SUPPLIED DATA

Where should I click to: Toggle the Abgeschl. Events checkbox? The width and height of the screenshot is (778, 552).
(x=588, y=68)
...
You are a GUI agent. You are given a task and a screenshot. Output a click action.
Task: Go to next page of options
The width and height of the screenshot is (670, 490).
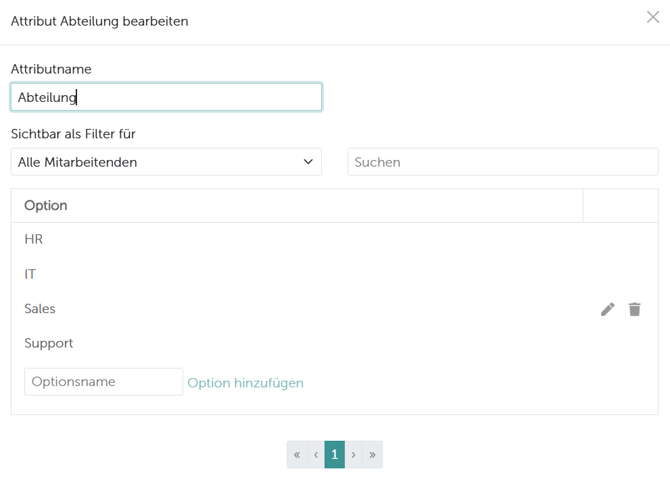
---
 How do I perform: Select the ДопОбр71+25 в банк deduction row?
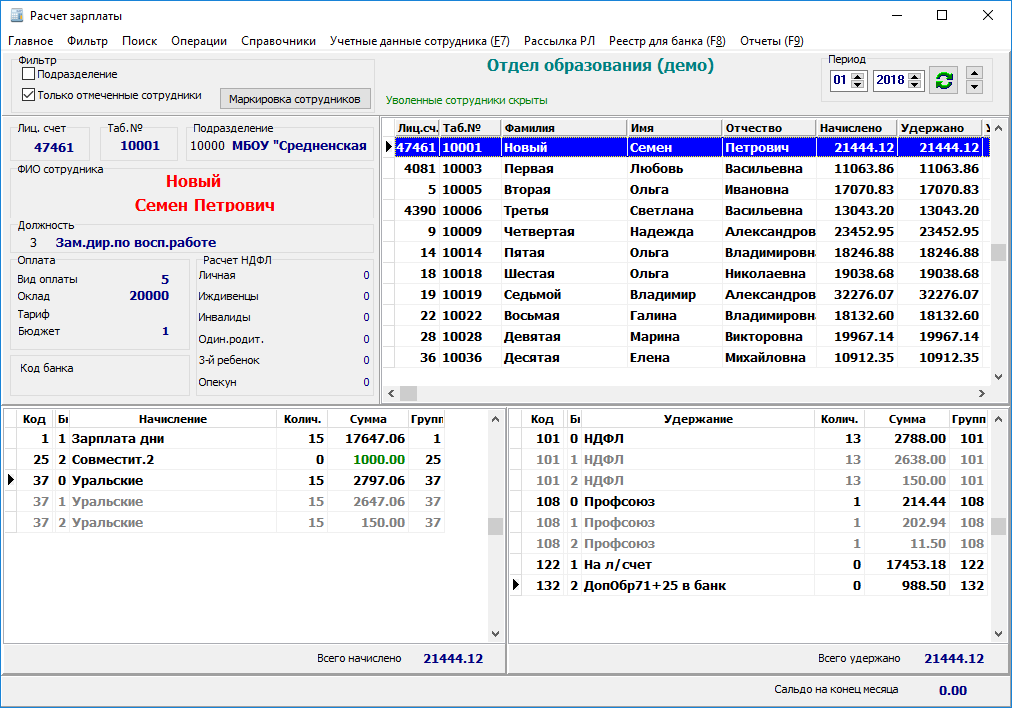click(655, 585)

GIVEN PROBLEM
Rewrite everything from the line containing "You are a GUI" down to the line containing "The width and height of the screenshot is (670, 490).", renaming "screenshot" as "screen capture" and leaving the rest unchanged.

FULL ANSWER
You are a GUI agent. You are given a task and a screen capture. Output a click action.
Task: Go to next page of options
The width and height of the screen capture is (670, 490).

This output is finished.